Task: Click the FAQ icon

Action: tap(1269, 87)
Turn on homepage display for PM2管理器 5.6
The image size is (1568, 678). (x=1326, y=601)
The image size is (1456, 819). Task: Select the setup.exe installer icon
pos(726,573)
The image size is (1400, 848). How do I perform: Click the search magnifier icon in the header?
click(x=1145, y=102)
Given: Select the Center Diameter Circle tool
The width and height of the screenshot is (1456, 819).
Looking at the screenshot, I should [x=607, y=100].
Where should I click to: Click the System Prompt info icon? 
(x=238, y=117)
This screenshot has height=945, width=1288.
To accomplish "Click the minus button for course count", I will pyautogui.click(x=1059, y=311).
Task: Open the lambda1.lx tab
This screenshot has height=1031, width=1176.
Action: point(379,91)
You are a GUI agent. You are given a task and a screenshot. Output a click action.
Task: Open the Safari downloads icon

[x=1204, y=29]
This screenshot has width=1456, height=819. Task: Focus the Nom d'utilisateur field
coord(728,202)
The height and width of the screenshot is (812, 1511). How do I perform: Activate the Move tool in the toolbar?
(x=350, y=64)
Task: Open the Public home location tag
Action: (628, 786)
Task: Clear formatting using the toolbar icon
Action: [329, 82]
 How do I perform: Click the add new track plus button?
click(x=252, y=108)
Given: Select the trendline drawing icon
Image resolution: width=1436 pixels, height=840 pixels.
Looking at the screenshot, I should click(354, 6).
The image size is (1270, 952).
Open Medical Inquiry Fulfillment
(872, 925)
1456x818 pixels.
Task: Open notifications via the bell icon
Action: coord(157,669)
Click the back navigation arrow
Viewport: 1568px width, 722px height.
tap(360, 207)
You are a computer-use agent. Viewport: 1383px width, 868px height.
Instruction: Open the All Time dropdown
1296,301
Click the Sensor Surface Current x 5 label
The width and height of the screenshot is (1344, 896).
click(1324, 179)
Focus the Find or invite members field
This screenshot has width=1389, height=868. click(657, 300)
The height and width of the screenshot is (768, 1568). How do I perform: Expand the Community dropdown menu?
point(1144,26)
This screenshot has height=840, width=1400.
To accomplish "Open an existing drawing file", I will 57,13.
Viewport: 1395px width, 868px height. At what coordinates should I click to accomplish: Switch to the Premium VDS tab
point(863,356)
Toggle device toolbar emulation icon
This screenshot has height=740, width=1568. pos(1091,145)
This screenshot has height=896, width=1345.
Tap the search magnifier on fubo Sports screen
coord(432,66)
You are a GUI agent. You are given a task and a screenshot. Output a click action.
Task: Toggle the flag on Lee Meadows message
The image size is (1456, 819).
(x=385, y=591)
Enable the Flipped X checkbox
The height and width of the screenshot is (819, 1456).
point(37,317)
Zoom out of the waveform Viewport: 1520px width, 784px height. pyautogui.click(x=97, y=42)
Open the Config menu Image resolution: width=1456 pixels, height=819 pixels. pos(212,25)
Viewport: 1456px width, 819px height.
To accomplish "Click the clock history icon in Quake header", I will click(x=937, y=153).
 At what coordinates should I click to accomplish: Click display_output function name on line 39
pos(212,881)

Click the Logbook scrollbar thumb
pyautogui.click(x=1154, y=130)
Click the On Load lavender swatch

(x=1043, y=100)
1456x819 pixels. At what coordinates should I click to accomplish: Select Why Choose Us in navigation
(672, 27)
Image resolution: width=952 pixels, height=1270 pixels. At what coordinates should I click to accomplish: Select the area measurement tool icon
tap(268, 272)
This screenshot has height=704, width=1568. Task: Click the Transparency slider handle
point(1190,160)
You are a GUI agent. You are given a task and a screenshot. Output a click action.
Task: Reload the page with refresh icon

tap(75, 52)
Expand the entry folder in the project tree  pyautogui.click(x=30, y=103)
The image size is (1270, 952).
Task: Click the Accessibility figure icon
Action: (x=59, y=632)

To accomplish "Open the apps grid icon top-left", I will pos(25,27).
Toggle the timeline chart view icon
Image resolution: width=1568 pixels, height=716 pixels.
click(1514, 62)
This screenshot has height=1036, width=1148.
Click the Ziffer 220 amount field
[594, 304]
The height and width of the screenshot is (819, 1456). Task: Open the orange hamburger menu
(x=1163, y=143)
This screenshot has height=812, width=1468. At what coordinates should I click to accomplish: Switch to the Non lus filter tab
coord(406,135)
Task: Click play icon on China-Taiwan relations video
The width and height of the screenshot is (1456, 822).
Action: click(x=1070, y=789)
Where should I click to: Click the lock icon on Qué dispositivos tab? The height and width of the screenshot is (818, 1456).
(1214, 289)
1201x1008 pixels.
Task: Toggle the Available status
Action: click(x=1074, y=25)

■ PROBLEM STATEMENT:
Every record shown above should appear again in your answer, unchanged.

■ ANSWER SECTION:
Task: Click the FAQ icon

Action: tap(1269, 87)
Turn on homepage display for PM2管理器 5.6
The image size is (1568, 678). (x=1326, y=601)
The image size is (1456, 819). Task: Select the setup.exe installer icon
pos(726,573)
The image size is (1400, 848). How do I perform: Click the search magnifier icon in the header?
click(x=1145, y=102)
Given: Select the Center Diameter Circle tool
The width and height of the screenshot is (1456, 819).
Looking at the screenshot, I should [x=607, y=100].
Where should I click to: Click the System Prompt info icon? 
(x=238, y=117)
This screenshot has height=945, width=1288.
To accomplish "Click the minus button for course count", I will pyautogui.click(x=1059, y=311).
Task: Open the lambda1.lx tab
This screenshot has height=1031, width=1176.
Action: point(379,91)
You are a GUI agent. You are given a task and a screenshot. Output a click action.
Task: Open the Safari downloads icon

[x=1204, y=29]
This screenshot has width=1456, height=819. Task: Focus the Nom d'utilisateur field
coord(728,202)
The height and width of the screenshot is (812, 1511). How do I perform: Activate the Move tool in the toolbar?
(x=350, y=64)
Task: Open the Public home location tag
Action: (628, 786)
Task: Clear formatting using the toolbar icon
Action: [329, 82]
 How do I perform: Click the add new track plus button?
click(x=252, y=108)
Given: Select the trendline drawing icon
Image resolution: width=1436 pixels, height=840 pixels.
Looking at the screenshot, I should click(354, 6).
The image size is (1270, 952).
Open Medical Inquiry Fulfillment
(872, 925)
1456x818 pixels.
Task: Open notifications via the bell icon
Action: coord(157,669)
Click the back navigation arrow
Viewport: 1568px width, 722px height.
tap(360, 207)
You are a computer-use agent. Viewport: 1383px width, 868px height.
Instruction: Open the All Time dropdown
1296,301
Click the Sensor Surface Current x 5 label
The width and height of the screenshot is (1344, 896).
click(1324, 179)
Focus the Find or invite members field
This screenshot has width=1389, height=868. click(657, 300)
The height and width of the screenshot is (768, 1568). How do I perform: Expand the Community dropdown menu?
point(1144,26)
This screenshot has height=840, width=1400.
To accomplish "Open an existing drawing file", I will 57,13.
Viewport: 1395px width, 868px height. At what coordinates should I click to accomplish: Switch to the Premium VDS tab
point(863,356)
Toggle device toolbar emulation icon
This screenshot has height=740, width=1568. pos(1091,145)
This screenshot has height=896, width=1345.
Tap the search magnifier on fubo Sports screen
coord(432,66)
You are a GUI agent. You are given a task and a screenshot. Output a click action.
Task: Toggle the flag on Lee Meadows message
The image size is (1456, 819).
(x=385, y=591)
Enable the Flipped X checkbox
The height and width of the screenshot is (819, 1456).
point(37,317)
Zoom out of the waveform Viewport: 1520px width, 784px height. pyautogui.click(x=97, y=42)
Open the Config menu Image resolution: width=1456 pixels, height=819 pixels. pos(212,25)
Viewport: 1456px width, 819px height.
To accomplish "Click the clock history icon in Quake header", I will click(x=937, y=153).
 At what coordinates should I click to accomplish: Click display_output function name on line 39
pos(212,881)

Click the Logbook scrollbar thumb
pyautogui.click(x=1154, y=130)
Click the On Load lavender swatch

(x=1043, y=100)
1456x819 pixels. At what coordinates should I click to accomplish: Select Why Choose Us in navigation
(672, 27)
Image resolution: width=952 pixels, height=1270 pixels. At what coordinates should I click to accomplish: Select the area measurement tool icon
tap(268, 272)
This screenshot has height=704, width=1568. Task: Click the Transparency slider handle
point(1190,160)
You are a GUI agent. You are given a task and a screenshot. Output a click action.
Task: Reload the page with refresh icon

tap(75, 52)
Expand the entry folder in the project tree  pyautogui.click(x=30, y=103)
The image size is (1270, 952).
Task: Click the Accessibility figure icon
Action: (x=59, y=632)

To accomplish "Open the apps grid icon top-left", I will pos(25,27).
Toggle the timeline chart view icon
Image resolution: width=1568 pixels, height=716 pixels.
click(1514, 62)
This screenshot has height=1036, width=1148.
Click the Ziffer 220 amount field
[594, 304]
The height and width of the screenshot is (819, 1456). Task: Open the orange hamburger menu
(x=1163, y=143)
This screenshot has height=812, width=1468. At what coordinates should I click to accomplish: Switch to the Non lus filter tab
coord(406,135)
Task: Click play icon on China-Taiwan relations video
The width and height of the screenshot is (1456, 822).
Action: click(x=1070, y=789)
Where should I click to: Click the lock icon on Qué dispositivos tab? The height and width of the screenshot is (818, 1456).
(1214, 289)
1201x1008 pixels.
Task: Toggle the Available status
Action: click(x=1074, y=25)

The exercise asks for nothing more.